Abstract

Financial disclosures provide more information than simply their regulated content. Disclosure tone and textual attributes affect firm performance, earnings persistence, stock volatility, capital costs, and retail investor behavior. But do these theories apply to mutual fund disclosures? In this Article, we examine the extent to which disclosure tone predicts fund risk and performance. Following Loughran & McDonald (2011), we develop customized dictionaries specific to mutual funds. We then introduce a novel sentiment scoring framework that generates a transparent sentence- and disclosure-level score for our sample of 132,326 mutual fund summary prospectuses (497k) from 2010-2018. Descriptive analysis validates our dictionary by showing meaningful and statistically significant differences across disclosure sections, CRSP categories, and time.
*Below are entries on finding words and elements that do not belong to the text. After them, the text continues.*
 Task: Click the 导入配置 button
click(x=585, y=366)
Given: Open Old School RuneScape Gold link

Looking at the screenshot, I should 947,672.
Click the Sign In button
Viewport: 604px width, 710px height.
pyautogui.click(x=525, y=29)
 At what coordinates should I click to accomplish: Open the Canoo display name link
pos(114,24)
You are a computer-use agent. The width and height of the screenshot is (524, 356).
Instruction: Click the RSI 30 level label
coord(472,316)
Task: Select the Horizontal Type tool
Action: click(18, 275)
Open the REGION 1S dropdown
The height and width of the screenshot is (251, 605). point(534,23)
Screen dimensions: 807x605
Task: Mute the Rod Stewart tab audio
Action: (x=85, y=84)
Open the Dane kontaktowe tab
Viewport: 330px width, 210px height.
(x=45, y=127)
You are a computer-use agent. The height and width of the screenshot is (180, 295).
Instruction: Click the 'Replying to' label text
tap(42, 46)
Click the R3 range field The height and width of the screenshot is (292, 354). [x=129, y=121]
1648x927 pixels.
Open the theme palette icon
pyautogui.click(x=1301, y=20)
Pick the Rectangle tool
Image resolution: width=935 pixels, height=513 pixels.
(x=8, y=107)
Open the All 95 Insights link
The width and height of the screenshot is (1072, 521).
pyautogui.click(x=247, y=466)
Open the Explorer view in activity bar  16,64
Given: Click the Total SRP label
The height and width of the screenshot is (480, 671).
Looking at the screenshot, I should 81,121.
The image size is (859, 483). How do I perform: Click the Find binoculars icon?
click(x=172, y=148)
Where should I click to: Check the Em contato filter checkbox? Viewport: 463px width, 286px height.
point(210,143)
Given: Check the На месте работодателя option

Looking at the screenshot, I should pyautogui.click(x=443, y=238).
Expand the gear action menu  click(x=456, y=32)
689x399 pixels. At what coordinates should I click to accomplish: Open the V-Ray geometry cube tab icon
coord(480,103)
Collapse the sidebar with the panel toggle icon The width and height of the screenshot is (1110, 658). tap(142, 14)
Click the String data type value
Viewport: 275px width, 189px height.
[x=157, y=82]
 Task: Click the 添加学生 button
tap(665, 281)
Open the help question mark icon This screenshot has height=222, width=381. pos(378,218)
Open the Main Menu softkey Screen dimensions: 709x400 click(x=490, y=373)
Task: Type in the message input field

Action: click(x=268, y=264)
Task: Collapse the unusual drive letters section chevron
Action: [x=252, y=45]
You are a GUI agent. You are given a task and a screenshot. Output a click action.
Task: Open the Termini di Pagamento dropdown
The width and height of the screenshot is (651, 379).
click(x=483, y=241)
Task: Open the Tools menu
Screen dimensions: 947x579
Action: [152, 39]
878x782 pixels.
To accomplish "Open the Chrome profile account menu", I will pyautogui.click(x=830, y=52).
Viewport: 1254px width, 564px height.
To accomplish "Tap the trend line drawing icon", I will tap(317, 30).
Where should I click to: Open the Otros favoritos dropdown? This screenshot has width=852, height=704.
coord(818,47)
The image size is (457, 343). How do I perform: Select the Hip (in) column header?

Principal risk (PR) sections are more negative (and uniformly so) than investment strategy (IS) sections across time. Using a fixed-effects model, we demonstrate sentiment's predictive power on fund's return, volatility, and portfolio composition, conditional on sentiment’s relationship with readability. Our context-sensitive approach provides researchers and regulators with a tool to better assess not only what fund disclosures are saying, but how they say it. Further, our results reveal persistent differences in PR and IS estimated information signals that map onto content regulations and suggest a rich field for future research.